Organisation supports Remain campaign
SCDI says EU is key to Scotland’s competitiveness
The Scottish Council for Development & Industry (SCDI) says remaining in the EU is important to Scotland’s competitiveness in the global economy.
A clear majority of the SCDI’s broad range of private, public and social sectors members, supports continued membership of the EU.
Ross Martin, chief executive, said: “We believe that Scotland’s economy is best served by the UK’s continued membership of the EU.
“Today, some 45% of Scotland’s exports and 336,000 jobs depend on trade with EU countries and many of Scotland’s cities and regions, and businesses and educational institutions have deep links with counterparts across the EU.
“SCDI has identified a number of important challenges for the economy, namely productivity, innovation and internationalisation, underpinned by infrastructure.

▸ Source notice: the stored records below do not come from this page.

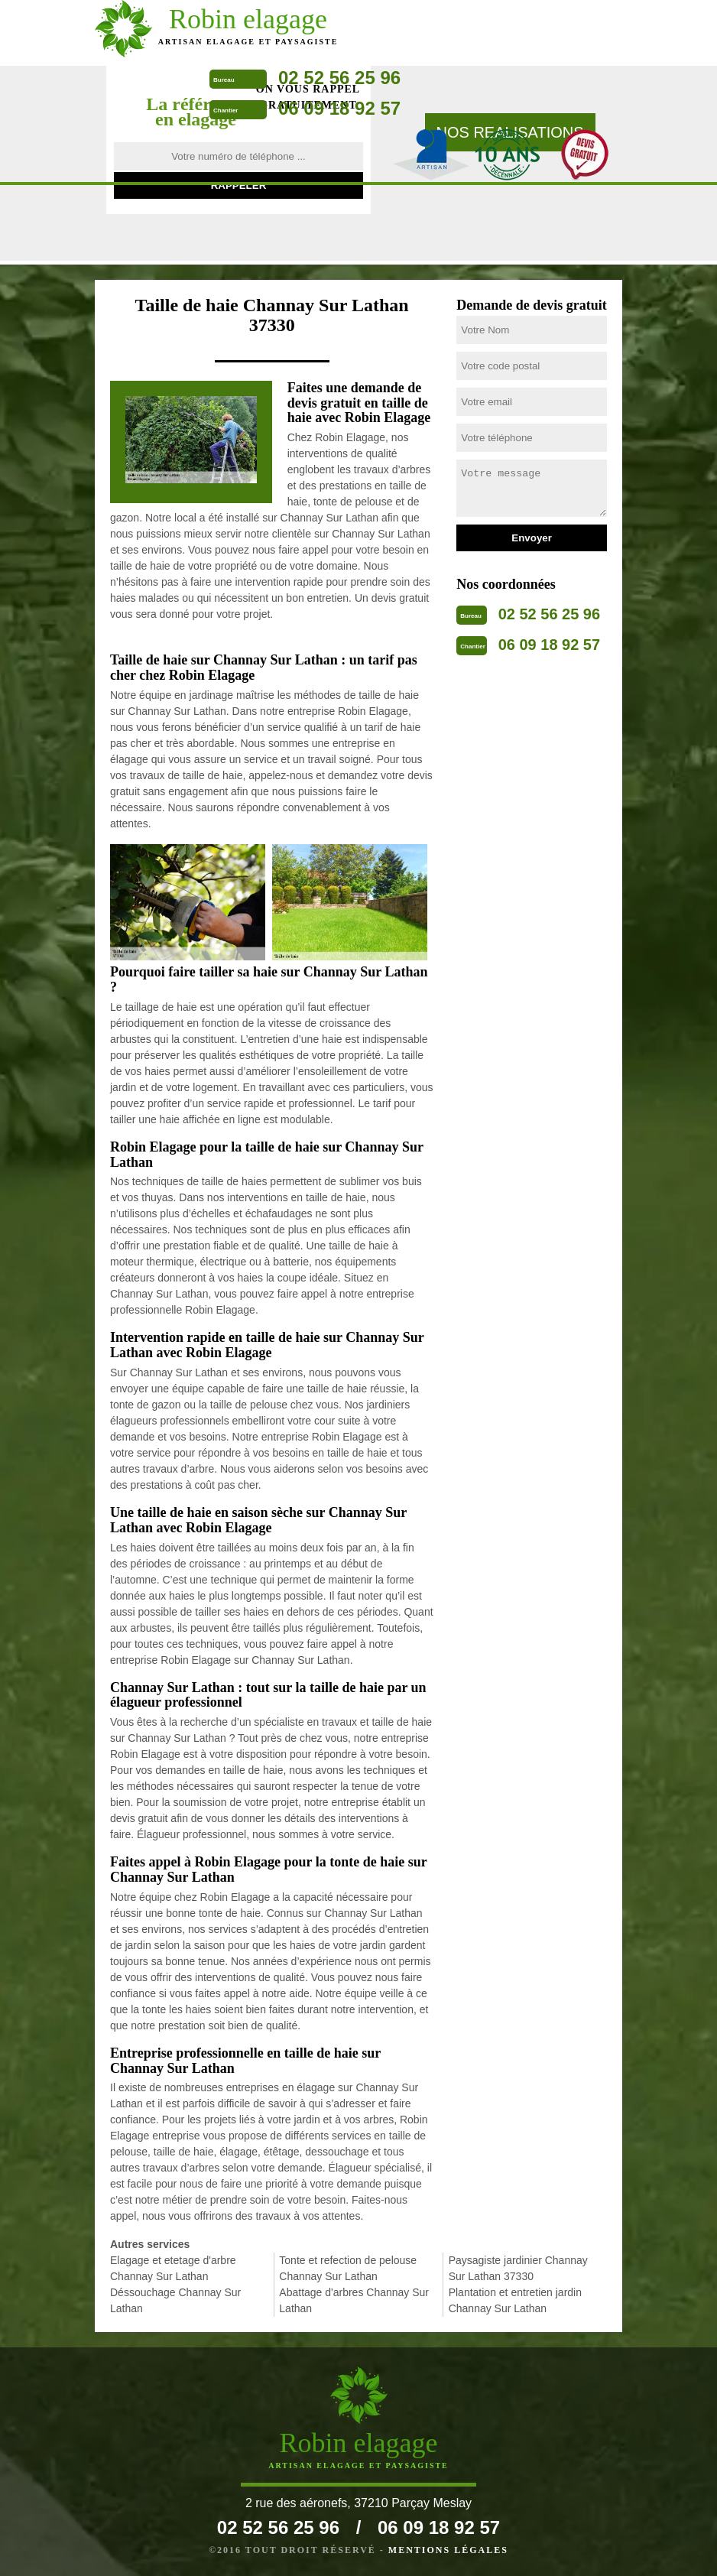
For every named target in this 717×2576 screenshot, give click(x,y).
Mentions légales (448, 2550)
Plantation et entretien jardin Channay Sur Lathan (515, 2300)
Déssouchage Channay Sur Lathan (175, 2300)
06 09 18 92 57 (339, 108)
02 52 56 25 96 (339, 77)
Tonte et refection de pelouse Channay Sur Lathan (348, 2268)
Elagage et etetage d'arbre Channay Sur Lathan (173, 2268)
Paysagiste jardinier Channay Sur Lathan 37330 (518, 2268)
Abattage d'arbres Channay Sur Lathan (354, 2300)
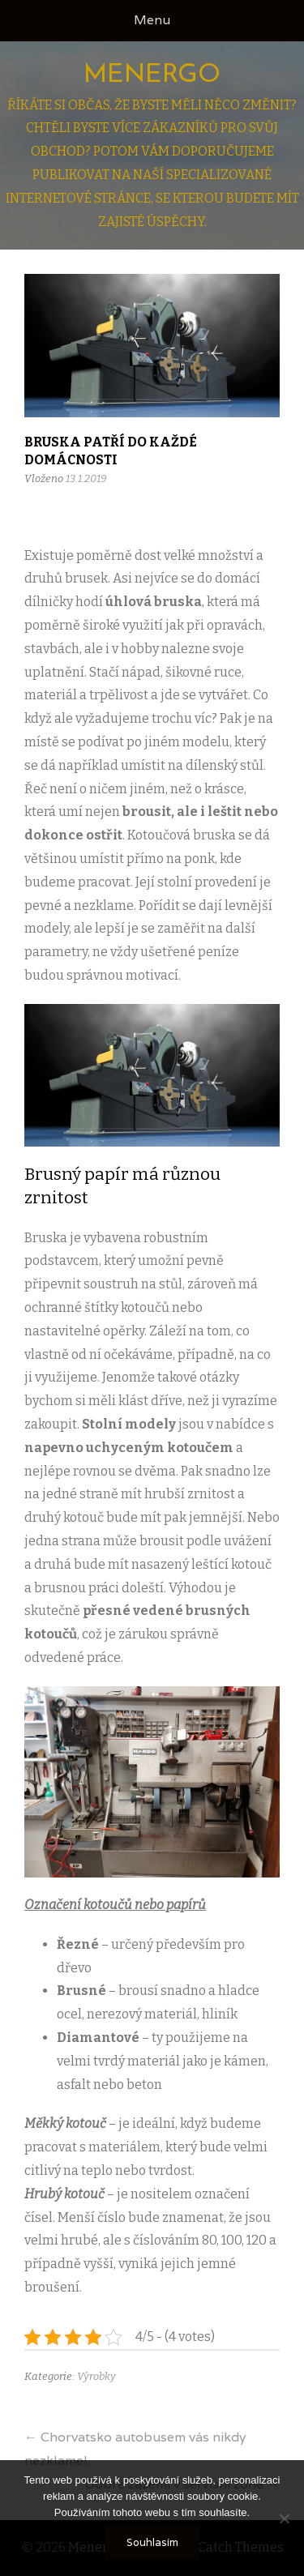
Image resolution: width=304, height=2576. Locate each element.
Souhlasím (152, 2542)
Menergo (152, 75)
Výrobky (96, 2376)
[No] (284, 2518)
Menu (152, 19)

To address these challenges effectively and to grow Scotland’s competitiveness, we should remain in the EU and engage energetically with its institutions.”

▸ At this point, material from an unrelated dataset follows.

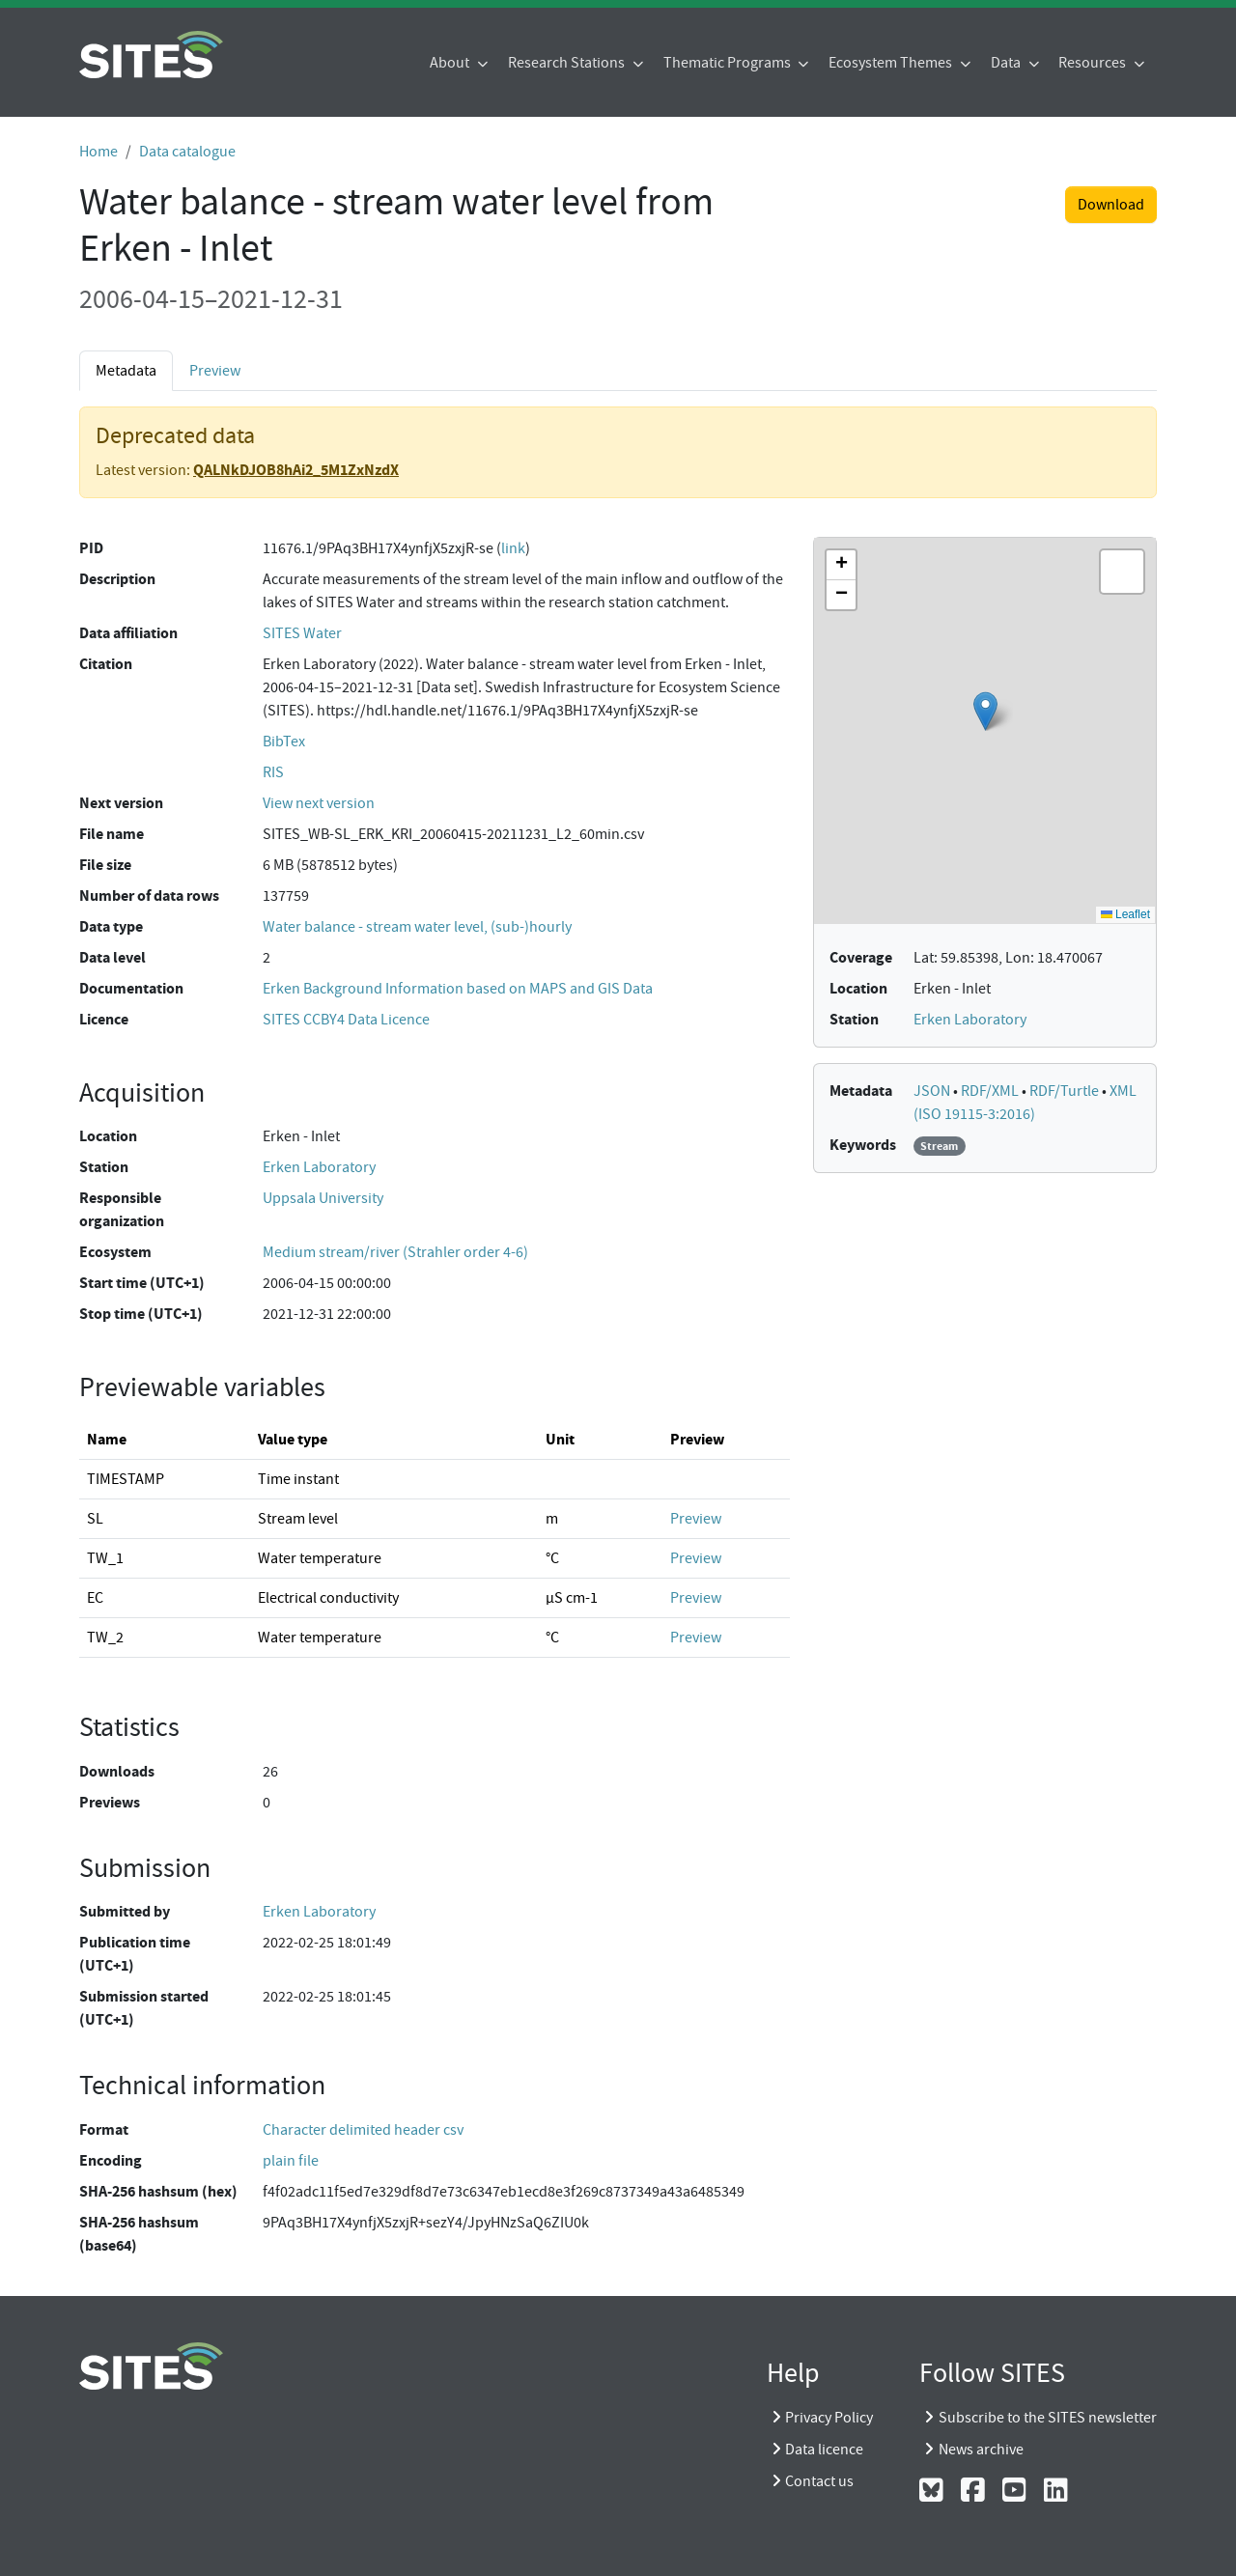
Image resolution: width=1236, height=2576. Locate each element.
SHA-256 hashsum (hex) (158, 2191)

Mr Martin (pictured below) said the organisation, whose membership spans businesses, professional associations, trade unions, the public sector, faith groups and charitable organisations, recognised that the EU was in need of reform, but believes change would be best achieved from within.
“While the EU obviously needs to reform and focus on key priorities, as the global economy becomes more competitive and connectivity improves, SCDI believes that influence in, and from within, the EU offers stronger prospects for Scotland to be successful,” he said.
“We look forward to making that case, but also to providing a platform for the issues to be discussed from both perspectives.”
SCDI said that despite its support for continued membership it recognises that it will be a decision for individuals across the country to reach.
Many of SCDI’s members have raised the need for non-partisan evidence on the potential impact of a decision either way in order to help people reach informed decisions. SCDI is planning to facilitate those considerations.
In SCDI’s view, the EU is an essential foundation for Scotland’s international trade and investment, enabling the free movement of goods, capital, services and people, reducing regulatory barriers and developing common standards.
It says people from the EU supply key skills in the Scottish economy and a significant and growing population at our world-class educational institutions. It adds that the EU is now the main proponent of trade agreements and a successful defender of trade interests at the World Trade Organisation.
Concerns raised by SCDI members about leaving the EU included reduced influence over key policies, such as pan-European energy networks; reduced funding, for example for research and development or regional and social development; and reduced knowledge exchange in business and education.
Discussions with members found areas where there is support for reform. Some identified a deepening of the single market and action to address national regulatory barriers to trade, while others are concerned that there is some legislative and regulatory over-reach by the EU.
The SCDI concluded that both issues would benefit from EU institutions being more visible, responsive and flexible to business needs.